DATASET ENTRIES section start

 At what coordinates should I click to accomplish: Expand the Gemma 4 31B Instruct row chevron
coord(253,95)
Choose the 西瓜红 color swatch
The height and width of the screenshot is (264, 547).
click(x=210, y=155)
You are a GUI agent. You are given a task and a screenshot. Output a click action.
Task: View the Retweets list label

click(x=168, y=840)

DATASET ENTRIES section end
DATASET ENTRIES section start

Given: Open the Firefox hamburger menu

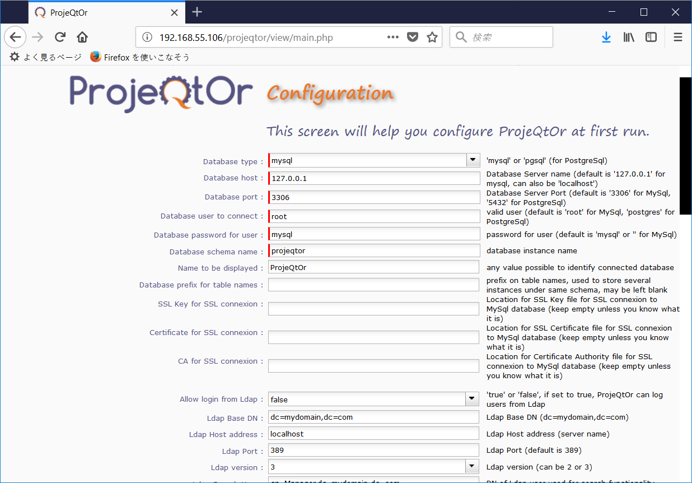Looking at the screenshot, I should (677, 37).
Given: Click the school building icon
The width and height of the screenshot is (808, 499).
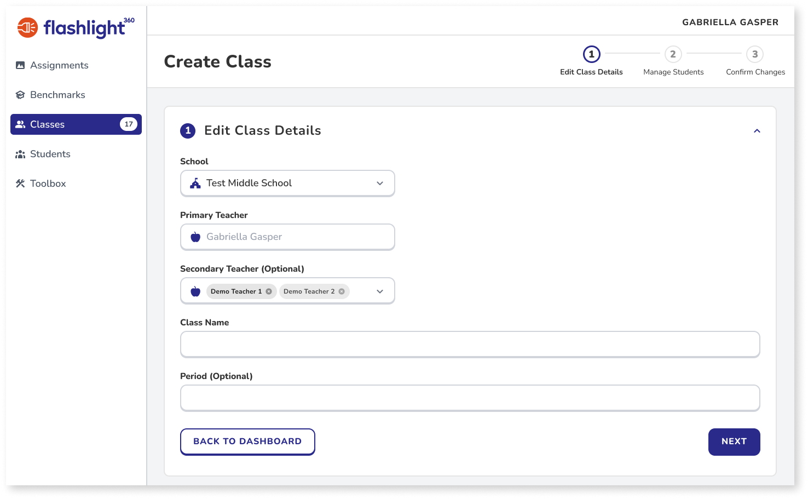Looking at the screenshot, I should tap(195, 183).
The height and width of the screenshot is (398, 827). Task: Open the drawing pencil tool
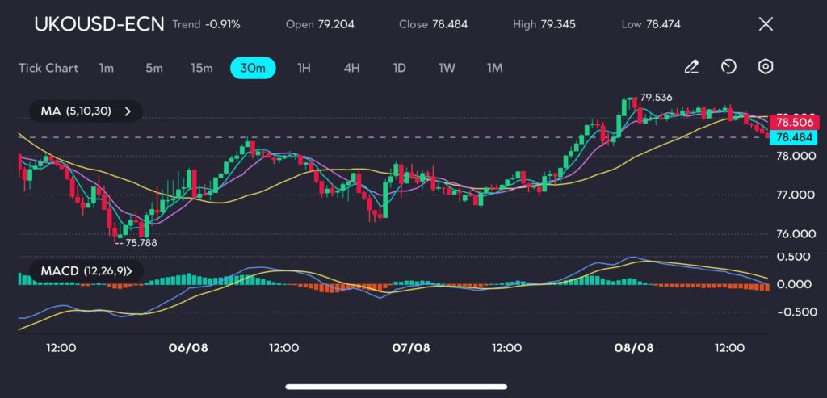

DATASET ENTRIES section end

WHAT NEEDS TO BE DONE:
Which part of the entries opens with the line containing "Given: Click the school building icon" and closes with the line containing "The height and width of the screenshot is (398, 827)."? Output that part exactly, ends included, pictures excluded.

ANSWER FOR THE TASK:
Given: Click the school building icon
The width and height of the screenshot is (808, 499).
Looking at the screenshot, I should tap(195, 183).
The height and width of the screenshot is (398, 827). Task: Open the drawing pencil tool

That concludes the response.